NORMAN — When I was a child, back in the Parenting Stone Age (aka the Parentocentric Era), your parents were the most important people in the family. They paid the bills, bought your clothes, prepared the food you ate, took care of you when you were sick, drove you to where you needed to be, tucked you in and kissed you good night. They were essential.
Your parents acted like they were bigger than you were, too, like they knew what they were doing and didn’t need your help making decisions. In fact, your opinion really didn’t matter much. When they spoke to you, they didn’t bend down, grab their knees and ask for your cooperation in a wheedling tone. They spoke in no uncertain terms, and they thought you were smart, so they only said anything once. The rule was very simple: They told you what to do and you did it because they said so.
Your mom and dad paid more attention to one another than they paid to you. You didn’t think about that at all. It was just the way it was. But looking back, you sure are glad you weren’t the center of the family universe. You were a satellite, orbiting around their solid presence.
They even told you, on occasion, that you were just a little fish in a big pond. You didn’t understand what that meant, of course, until you got out in the big pond and began to realize that putting oneself into proper perspective greatly improves one’s life and the lives of those around him.

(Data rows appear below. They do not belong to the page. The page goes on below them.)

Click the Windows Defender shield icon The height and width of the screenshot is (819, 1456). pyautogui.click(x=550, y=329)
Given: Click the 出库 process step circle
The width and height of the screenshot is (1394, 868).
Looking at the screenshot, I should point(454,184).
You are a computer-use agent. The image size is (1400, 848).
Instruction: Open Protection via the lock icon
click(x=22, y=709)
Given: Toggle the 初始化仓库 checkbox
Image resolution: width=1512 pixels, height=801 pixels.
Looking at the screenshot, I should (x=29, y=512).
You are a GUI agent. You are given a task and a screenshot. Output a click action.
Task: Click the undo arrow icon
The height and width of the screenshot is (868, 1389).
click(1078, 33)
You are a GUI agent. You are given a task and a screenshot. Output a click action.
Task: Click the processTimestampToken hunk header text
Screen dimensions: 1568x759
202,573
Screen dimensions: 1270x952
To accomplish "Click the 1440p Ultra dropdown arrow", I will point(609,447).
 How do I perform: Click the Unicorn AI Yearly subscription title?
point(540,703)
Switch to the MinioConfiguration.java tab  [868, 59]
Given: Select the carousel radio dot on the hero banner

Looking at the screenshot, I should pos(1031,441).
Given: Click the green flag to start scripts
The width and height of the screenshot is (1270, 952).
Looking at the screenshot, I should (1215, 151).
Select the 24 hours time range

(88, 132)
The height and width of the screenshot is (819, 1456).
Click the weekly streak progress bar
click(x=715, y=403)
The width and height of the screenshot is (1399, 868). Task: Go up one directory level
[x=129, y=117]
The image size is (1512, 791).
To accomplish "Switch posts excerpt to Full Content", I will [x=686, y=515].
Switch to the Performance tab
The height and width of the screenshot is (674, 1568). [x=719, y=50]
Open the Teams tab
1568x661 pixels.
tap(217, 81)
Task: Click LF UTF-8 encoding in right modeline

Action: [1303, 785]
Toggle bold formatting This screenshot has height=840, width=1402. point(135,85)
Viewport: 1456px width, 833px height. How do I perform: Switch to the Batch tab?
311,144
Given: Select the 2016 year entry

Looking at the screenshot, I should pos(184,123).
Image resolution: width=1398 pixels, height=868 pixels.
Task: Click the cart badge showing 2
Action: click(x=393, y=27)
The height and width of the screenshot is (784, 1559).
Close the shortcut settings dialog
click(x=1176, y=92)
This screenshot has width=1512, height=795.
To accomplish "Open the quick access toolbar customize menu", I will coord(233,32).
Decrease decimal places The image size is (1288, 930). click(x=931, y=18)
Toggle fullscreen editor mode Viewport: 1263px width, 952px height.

They bought you very little, so you appreciated everything you had. And you took care of it. When your bike broke, you figured out how to fix it. Or your dad fixed it. In either case, you understood you weren’t getting a new one, not any time soon. You loved your mom and dad, but you left home as early as possible because you were absolutely certain you could make a better life for yourself than they were willing to make for you. And you were right.